REQUIRED TASK:
Please copy in full only the lines starting with the one containing "You are a computer-use agent. The" and going on through the one containing "tap(37, 80)". Shift each coordinate in the answers by adding 65 to every number.

[Lines on where items appear]

-=-=-=-=-

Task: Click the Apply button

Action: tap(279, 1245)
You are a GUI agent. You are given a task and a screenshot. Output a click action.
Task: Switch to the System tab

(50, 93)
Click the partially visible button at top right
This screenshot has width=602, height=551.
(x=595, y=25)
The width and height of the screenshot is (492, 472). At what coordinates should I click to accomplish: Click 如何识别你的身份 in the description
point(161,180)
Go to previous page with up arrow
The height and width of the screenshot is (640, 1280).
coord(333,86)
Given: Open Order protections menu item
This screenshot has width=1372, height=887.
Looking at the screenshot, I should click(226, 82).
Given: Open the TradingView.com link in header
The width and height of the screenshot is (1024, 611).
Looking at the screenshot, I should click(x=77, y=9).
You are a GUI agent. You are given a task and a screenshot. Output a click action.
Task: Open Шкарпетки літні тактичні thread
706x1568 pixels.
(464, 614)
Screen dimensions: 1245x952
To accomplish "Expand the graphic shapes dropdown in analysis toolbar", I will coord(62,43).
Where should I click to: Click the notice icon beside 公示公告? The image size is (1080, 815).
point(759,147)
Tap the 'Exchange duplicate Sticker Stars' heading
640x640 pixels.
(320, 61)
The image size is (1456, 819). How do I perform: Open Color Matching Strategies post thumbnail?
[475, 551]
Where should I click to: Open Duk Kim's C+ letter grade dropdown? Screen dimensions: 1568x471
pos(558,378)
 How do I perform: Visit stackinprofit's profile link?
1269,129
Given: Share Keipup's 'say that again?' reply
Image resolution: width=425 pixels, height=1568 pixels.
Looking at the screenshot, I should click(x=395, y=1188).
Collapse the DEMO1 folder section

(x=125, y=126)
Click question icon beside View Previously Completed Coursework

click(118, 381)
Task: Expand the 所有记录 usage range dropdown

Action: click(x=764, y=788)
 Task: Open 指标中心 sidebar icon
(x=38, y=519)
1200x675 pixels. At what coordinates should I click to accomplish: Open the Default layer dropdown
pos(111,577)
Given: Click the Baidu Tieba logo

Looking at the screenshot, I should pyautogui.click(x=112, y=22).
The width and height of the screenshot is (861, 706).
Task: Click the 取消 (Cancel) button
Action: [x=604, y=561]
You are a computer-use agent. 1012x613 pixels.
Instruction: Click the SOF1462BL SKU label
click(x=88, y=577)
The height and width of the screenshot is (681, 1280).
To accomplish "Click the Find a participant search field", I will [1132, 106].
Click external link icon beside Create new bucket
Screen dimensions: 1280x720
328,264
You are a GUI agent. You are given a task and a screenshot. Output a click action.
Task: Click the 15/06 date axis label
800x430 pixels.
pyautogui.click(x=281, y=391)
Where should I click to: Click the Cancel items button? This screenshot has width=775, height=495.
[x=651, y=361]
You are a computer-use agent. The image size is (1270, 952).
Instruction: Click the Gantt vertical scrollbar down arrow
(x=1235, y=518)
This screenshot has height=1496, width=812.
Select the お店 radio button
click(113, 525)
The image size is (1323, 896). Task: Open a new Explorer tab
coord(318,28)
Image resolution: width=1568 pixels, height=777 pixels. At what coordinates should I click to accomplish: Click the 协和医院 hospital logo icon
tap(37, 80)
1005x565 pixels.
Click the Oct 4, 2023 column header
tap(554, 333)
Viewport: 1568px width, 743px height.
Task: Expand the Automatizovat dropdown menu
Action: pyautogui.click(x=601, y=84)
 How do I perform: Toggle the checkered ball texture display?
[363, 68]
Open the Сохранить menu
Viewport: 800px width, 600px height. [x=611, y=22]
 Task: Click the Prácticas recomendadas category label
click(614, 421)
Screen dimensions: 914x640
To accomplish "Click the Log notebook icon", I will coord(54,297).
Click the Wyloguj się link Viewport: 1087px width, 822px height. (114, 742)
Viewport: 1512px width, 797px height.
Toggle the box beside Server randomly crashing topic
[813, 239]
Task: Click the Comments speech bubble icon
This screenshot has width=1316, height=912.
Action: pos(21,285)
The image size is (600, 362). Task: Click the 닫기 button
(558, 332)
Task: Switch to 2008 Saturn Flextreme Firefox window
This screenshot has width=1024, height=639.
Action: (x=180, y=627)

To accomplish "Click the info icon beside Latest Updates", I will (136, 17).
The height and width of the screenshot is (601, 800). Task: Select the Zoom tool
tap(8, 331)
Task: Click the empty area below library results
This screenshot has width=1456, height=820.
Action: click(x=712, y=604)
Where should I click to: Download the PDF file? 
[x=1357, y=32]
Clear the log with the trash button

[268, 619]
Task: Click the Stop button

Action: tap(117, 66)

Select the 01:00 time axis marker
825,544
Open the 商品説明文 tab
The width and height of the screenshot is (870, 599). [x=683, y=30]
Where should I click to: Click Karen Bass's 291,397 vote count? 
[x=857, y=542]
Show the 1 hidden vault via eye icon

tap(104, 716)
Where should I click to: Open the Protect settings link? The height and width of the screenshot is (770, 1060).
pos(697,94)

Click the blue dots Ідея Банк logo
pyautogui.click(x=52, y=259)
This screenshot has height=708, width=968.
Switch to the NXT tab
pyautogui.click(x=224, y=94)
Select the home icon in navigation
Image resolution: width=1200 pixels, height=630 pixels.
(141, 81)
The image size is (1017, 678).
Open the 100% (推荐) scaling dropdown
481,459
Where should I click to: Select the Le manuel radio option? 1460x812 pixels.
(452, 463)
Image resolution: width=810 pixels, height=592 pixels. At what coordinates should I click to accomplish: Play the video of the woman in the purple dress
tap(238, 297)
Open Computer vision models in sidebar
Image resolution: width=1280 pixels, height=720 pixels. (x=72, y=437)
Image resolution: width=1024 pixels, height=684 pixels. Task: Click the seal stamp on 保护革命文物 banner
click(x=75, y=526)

-=-=-=-=-

ANSWER FOR THIS EXERCISE:
You are a computer-use agent. The image size is (1270, 952).
Instruction: Click the Gantt vertical scrollbar down arrow
(x=1300, y=583)
This screenshot has height=1496, width=812.
Select the お店 radio button
click(178, 590)
The image size is (1323, 896). Task: Open a new Explorer tab
coord(383,93)
Image resolution: width=1568 pixels, height=777 pixels. At what coordinates should I click to accomplish: Click the 协和医院 hospital logo icon
tap(102, 145)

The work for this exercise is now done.